Once the pictures have been set aside, copy every remaining entry exactly.
───── Source data ─────
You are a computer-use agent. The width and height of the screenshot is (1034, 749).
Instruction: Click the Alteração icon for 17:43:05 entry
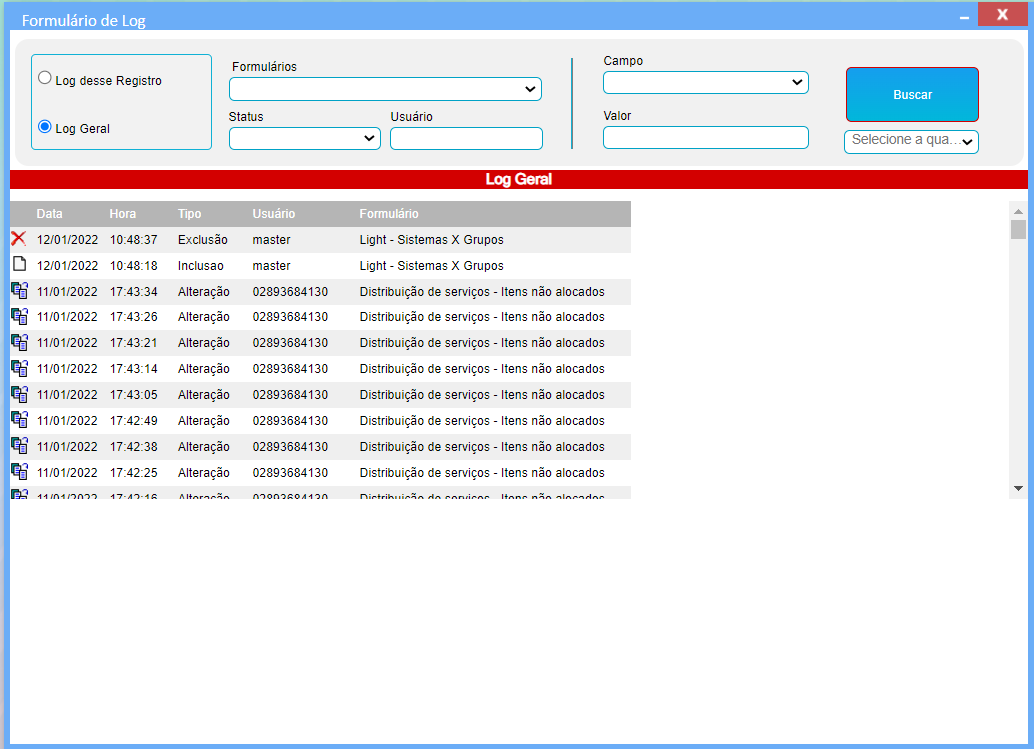[19, 395]
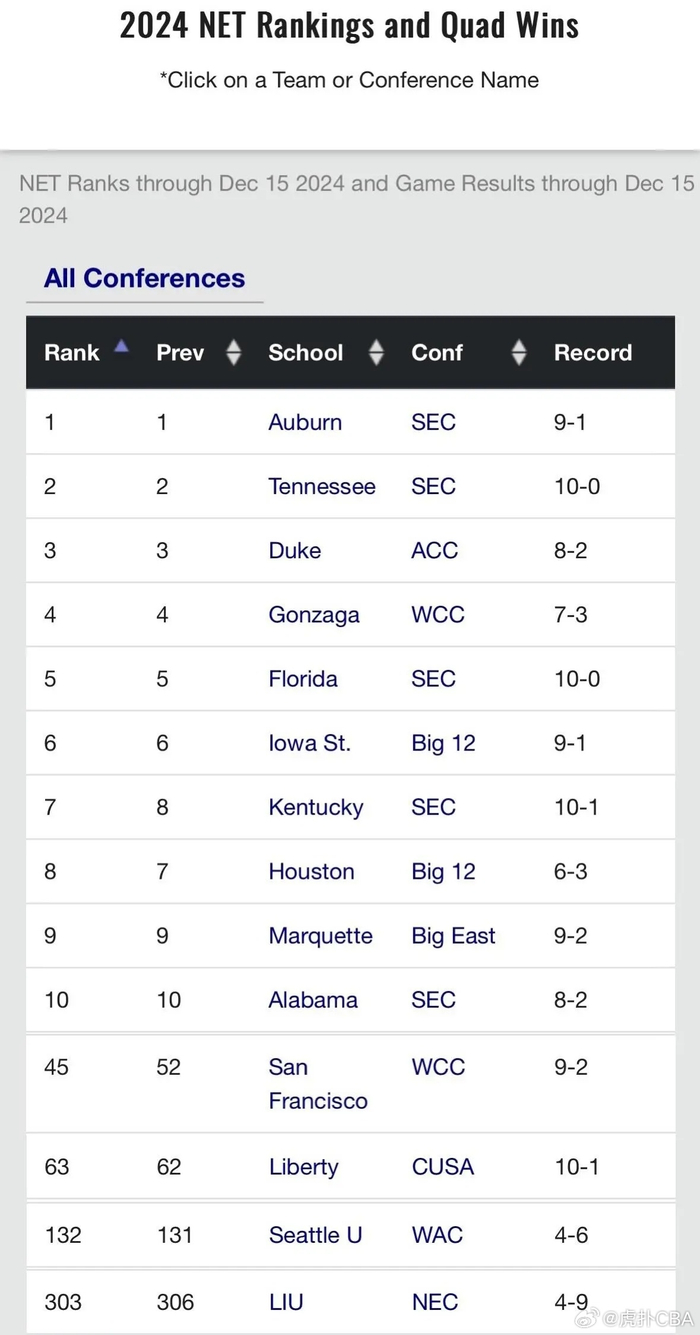Click the CUSA conference link

pos(442,1167)
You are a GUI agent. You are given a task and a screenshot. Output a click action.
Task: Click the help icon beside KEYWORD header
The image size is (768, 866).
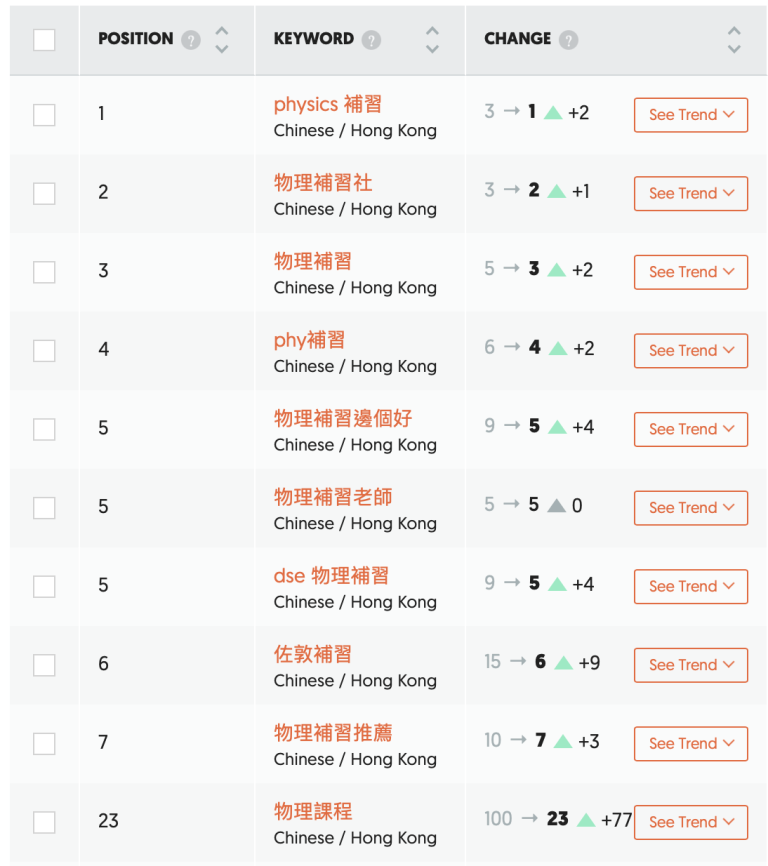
─────
- Written answer
You are a computer-use agent. The width and height of the screenshot is (1034, 749).
Instruction: Click the Alteração icon for 17:43:05 entry
[19, 395]
Click the CUSA conference link

pos(442,1167)
You are a GUI agent. You are given a task and a screenshot. Output a click action.
Task: Click the help icon beside KEYWORD header
The image size is (768, 866).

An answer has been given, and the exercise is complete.